I caught It's Always Fair Weather recently on TCM and I came away pretty impressed. While Comden and Green originally construed the film as a kind of sequel to their On the Town, one of the weaknesses of Fair Weather is our (the audience's) relative lack of familiarity with these characters and their situations. There is no built-in sympathy and thus, when the characters do meet again in 1955, our allegiances shift with every critical faux-pas, and as a consequence, we're ultimately left with no allegiances to speak of through the first half of the picture. Even Kelly's star power isn't enough to diminish the impression that he's just a loutish gambler (which isn't a far-off estimation, even at film's end). As narrative construction goes, this appears to be a critical mistake - there is no audience identification through the entire first forty-five minutes of the film! As a result, it's not difficult to see why audiences largely rejected the film in 1955; it's not because the film is melancholy (though it is), but because the characters are completely unsympathetic (they don't even like each other!) through the entire first half of the movie.

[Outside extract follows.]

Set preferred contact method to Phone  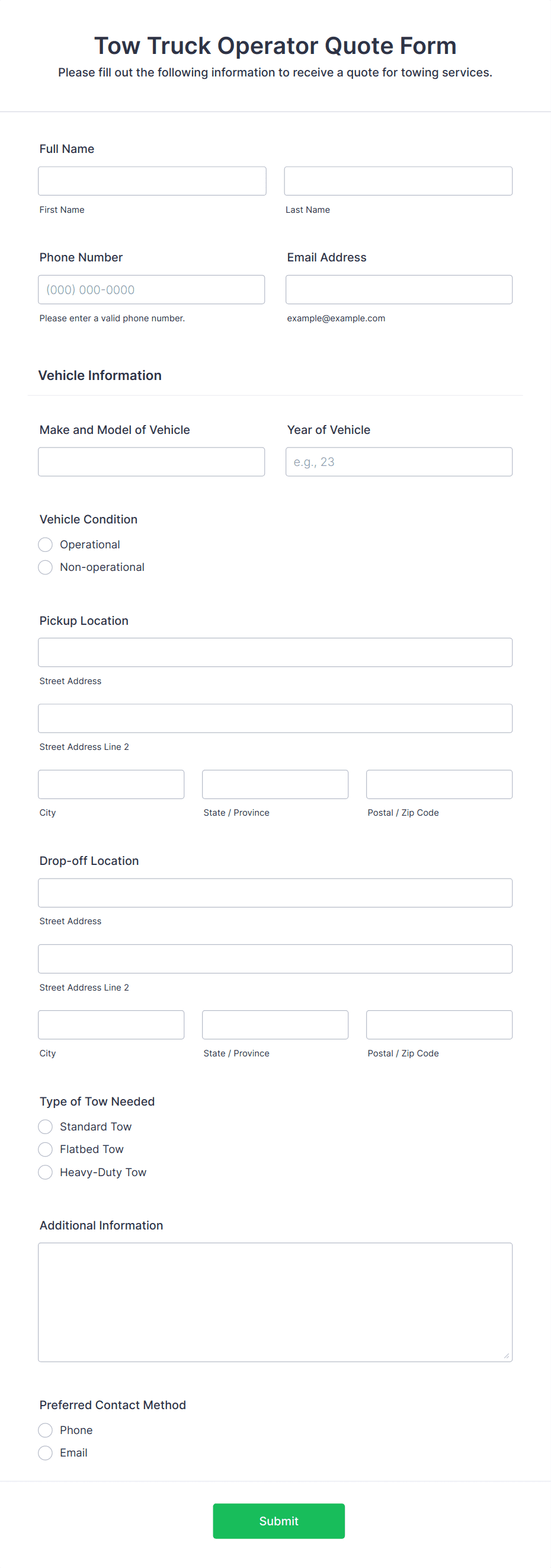pyautogui.click(x=45, y=1430)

In a different film, the restaurant scene ("Why Are We Here") would be the culmination of the film's tragic narrative arc, but here it serves as the impetus for a complete one hundred eighty turn around in tone. In other words, this is where the Hollywood magic begins to kick in and reality (thankfully) flies out the window. I would argue that this shift occurs even before Charisse's wonderful "Baby, You Knock Me out" number. We become completely aware of this tonal shift when Dolores Gray begins her diva fit in the television studio and the television execs essentially plot the course of the rest of the picture. But there is something clever to this device since it definitely approximates the Hollywood schematic to a "T".

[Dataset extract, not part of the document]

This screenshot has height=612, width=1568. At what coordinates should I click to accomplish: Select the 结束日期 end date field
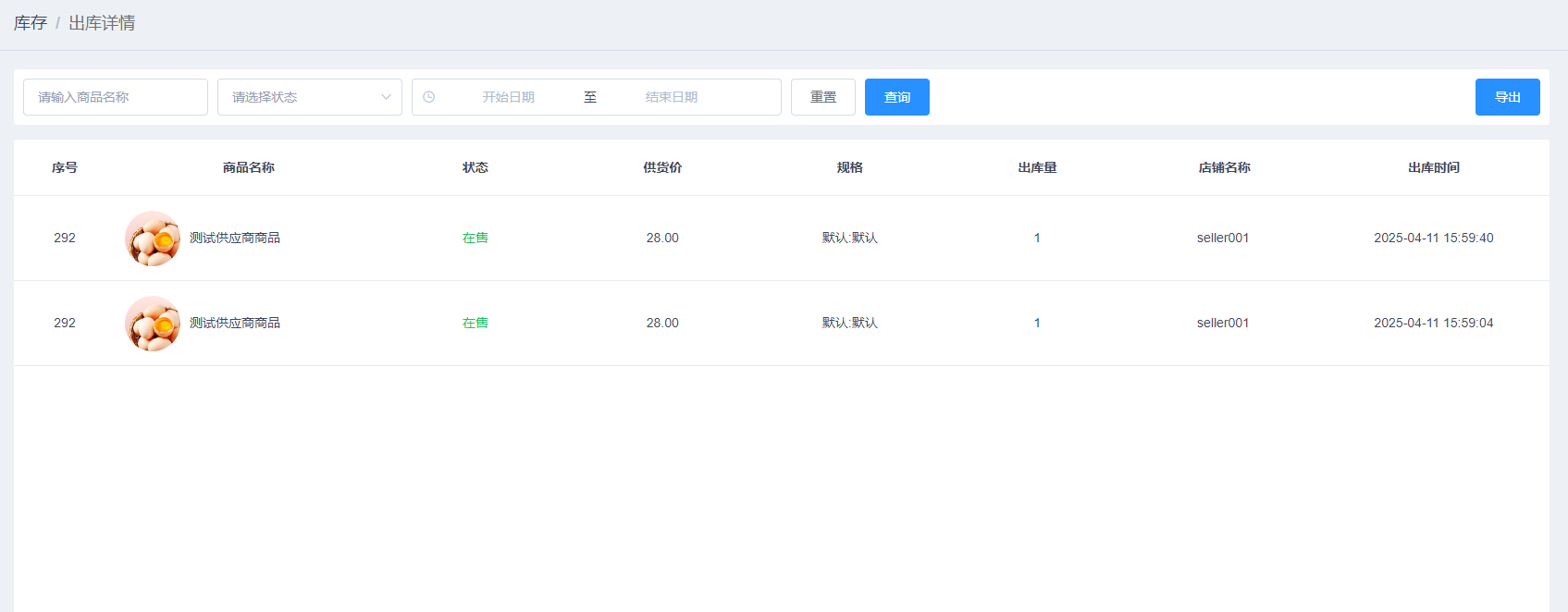click(672, 97)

This shift in tone couldn't come at a better time, and it results in some of the most wonderful musical/dance numbers of the film - "Baby, You Knock Me Out," "Saturation-Wise," and "I Like Myself" coming all in succession. The first of these features some absolutely sublime dancing from the incomparable Charisse - and unfortunately, it's all too brief. Dailey's "Saturation-Wise" is great - in part because of Dailey's wonderfully acerbic drunk and absolutely manic energy - but also in how it masterfully plays with the music of the song as previously sung by the company executives (and that song itself transitions wonderfully into "March, March"). Finally, Kelly's "I Like Myself" has to be the least fun of the three songs, but the most amazing as a work of dance art. What's most impressive about the whole sequence is that he and Donen never fudge the shots - we see Kelly move effortlessly from skating into tapping, all in one shot. The whole sequence, which compares favorably with Kelly's more famous title number from Singin' In the Rain, absolutely elevates Fair Weather into the pantheon of great Kelly musicals.

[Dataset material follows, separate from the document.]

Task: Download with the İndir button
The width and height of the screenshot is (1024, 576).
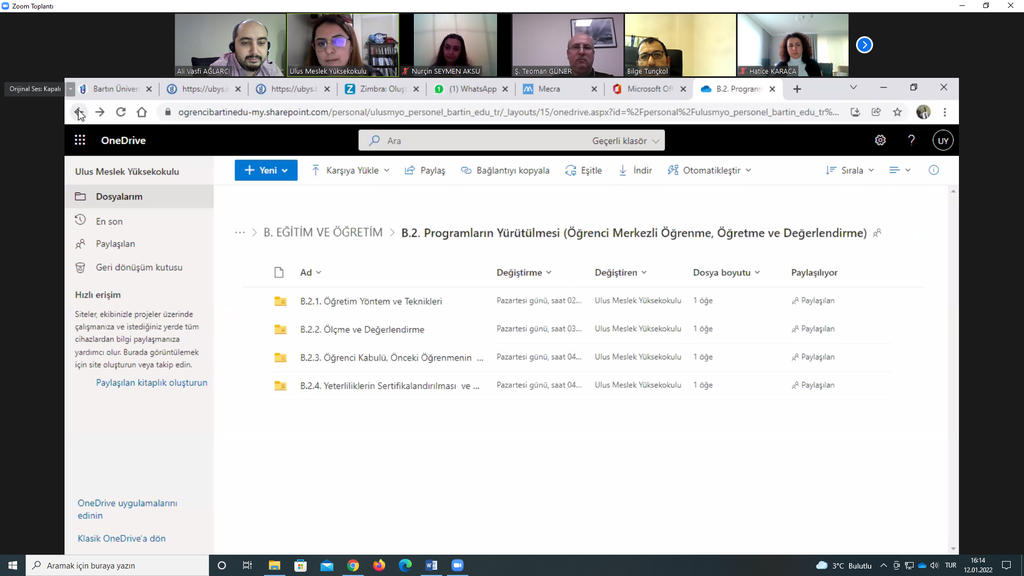Action: 635,171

Dave Kehr has noted that Donen's direction in this is "formally perfect,"and there is some truth to this. Like Minelli, Donen had an almost instinctive gift for filming music and dance numbers, and Fair Weather is no exception in his oeuvre. He (and I suppose also, Kelly) fills each and every CinemaScope frame and allows characters to use and occupy the spaces that are open. The result is a triumph of economy; a minimal amount of cuts allow the dancing to breathe and Kelly's choreography consequently takes on a narrative form of its own. Particularly succesful are the tableau-like street shots (characters pivot to face the camera [and the street]) which heighten the energy of the film's early scenes and open up the frame horizontally, allowing the dancers to move laterally. In other words, it allows them to use the entirety of the frame, and Kelly and Donen make sure that they do. This is to say nothing of the editing, which is, in all of the dance sequences, simply sublime - the action crisp and intelligible throughout.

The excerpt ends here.